The solar industry is thriving in New Jersey, with hundreds of firms, many of them installing solar systems in homes and businesses. In fact, there's so much activity that the state is second behind only California in the number of solar installations.
But the state also is hoping to attract manufacturing jobs to local factories as a way to create the blue-collar, middle-class jobs that will help drive a new green economy. In an attempt to make that happen, the Assembly Telecommunications and Utilities Committee yesterday approved a bill that would make it more attractive for solar businesses to buy equipment made in New Jersey.

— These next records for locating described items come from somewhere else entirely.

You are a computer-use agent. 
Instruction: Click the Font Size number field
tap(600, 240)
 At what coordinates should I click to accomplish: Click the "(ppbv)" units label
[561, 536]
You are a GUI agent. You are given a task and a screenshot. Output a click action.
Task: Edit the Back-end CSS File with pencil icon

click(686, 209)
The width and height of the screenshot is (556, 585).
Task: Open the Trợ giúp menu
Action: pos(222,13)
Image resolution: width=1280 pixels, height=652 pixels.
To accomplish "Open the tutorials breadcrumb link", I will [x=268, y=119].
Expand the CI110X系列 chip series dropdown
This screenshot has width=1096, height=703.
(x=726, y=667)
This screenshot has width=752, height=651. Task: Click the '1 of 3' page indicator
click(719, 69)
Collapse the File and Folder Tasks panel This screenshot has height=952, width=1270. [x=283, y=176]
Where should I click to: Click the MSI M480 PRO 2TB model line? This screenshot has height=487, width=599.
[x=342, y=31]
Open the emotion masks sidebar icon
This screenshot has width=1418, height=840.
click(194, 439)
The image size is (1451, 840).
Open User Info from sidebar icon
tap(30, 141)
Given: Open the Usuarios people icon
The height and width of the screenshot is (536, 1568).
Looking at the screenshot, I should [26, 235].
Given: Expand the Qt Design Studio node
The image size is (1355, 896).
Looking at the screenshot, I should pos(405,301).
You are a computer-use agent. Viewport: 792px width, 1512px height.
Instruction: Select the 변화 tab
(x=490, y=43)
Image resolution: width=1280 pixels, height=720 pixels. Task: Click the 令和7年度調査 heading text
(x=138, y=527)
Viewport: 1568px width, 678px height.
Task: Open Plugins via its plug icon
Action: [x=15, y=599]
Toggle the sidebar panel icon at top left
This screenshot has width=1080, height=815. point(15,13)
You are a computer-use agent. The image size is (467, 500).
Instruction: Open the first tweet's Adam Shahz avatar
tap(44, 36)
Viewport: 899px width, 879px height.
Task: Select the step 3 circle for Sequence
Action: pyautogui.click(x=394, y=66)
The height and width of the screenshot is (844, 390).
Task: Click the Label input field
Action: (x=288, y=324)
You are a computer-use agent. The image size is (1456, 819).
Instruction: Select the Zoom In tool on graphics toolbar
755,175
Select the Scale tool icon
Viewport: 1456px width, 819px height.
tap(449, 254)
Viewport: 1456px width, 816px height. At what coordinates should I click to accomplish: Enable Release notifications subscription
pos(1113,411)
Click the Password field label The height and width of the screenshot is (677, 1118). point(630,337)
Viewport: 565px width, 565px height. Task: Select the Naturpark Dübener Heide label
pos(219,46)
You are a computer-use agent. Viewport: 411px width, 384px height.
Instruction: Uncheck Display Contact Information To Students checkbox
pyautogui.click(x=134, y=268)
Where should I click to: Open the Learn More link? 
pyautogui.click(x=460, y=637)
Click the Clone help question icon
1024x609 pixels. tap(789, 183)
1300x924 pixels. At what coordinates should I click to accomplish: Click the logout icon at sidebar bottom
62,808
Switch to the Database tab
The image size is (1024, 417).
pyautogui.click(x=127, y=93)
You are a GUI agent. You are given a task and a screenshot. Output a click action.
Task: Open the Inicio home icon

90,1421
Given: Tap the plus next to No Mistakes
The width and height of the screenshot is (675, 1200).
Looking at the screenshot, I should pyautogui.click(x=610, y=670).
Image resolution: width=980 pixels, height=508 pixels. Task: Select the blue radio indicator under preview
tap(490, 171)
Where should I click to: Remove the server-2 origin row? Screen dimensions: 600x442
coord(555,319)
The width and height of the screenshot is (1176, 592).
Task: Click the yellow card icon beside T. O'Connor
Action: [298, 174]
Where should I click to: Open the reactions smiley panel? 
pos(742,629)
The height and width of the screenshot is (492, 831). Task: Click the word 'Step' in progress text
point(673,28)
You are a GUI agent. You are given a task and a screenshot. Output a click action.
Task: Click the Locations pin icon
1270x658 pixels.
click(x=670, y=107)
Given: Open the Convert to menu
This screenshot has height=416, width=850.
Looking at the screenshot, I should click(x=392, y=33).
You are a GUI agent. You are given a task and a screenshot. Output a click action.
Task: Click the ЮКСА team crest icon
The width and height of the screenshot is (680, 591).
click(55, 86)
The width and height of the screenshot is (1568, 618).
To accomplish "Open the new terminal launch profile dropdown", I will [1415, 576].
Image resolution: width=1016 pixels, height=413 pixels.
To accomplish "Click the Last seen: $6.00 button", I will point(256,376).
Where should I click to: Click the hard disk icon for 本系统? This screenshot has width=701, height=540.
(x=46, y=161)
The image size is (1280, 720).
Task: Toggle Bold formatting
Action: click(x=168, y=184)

The bill (A-2042) would give firms that buy solar panels manufactured in the state a slightly easier way to accrue solar renewable energy certificates (SRECs). Lawmakers believe this would make manufacturers who sell panels more attractive to the companies that install them
"It’s just another attempt to help create jobs and to increase the use of renewable energy in the state," said Assemblyman Wayne DeAngelo (D-Mercer), the sponsor of the bill. He said his bill would help bring new manufacturing facilities back to New Jersey, including the contaminated brownfield factories, that now lie idle.
Under the bill, manufacturers that sell solar panels in the state would generate solar renewable energy certificates after their systems generate 850 kilowatts of electricity, instead of the 1,000 kilowatts normally required.
This is yet another subsidy bestowed upon the solar sector, which has created more than 3,000 jobs in New Jersey, but one that is raising concerns among industry leaders and those who advocate a strong push toward renewable sources of energy in the state.
Jeff Tittle, executive director of the New Jersey chapter of the Sierra Club and one of the strongest advocates of promoting solar in the state, opposed the bill in the committee, saying it could undermine the state’s efforts to develop solar power by interfering with the free-market system set up by the state to encourage solar installations.
"Once the legislature starts to interfere with the free market system, it just won’t stop," Tittel said. "If we start adding things to it, it will create a real mess that will undermine renewable energy sources."
Terry Sobolweski, business development manager of SunPower, a solar firm that has installed 90 megawatts of solar systems in New Jersey, also expressed concerns about the bill, arguing the current program has proven very effective in promoting solar in the state.
If the bill was approved, Sobolweski said, it would deny customers in New Jersey the best and lowest-priced solar products available in the free market. He also said it would complicate the trading of solar renewable energy certificates and possibly be a violation of interstate commerce laws.
But DeAngelo defended the bill, saying the state has a lot of contaminated brownfields that could be put to better use. “There are companies that are looking to come to Mercer County because New Jersey is so solar friendly," he said.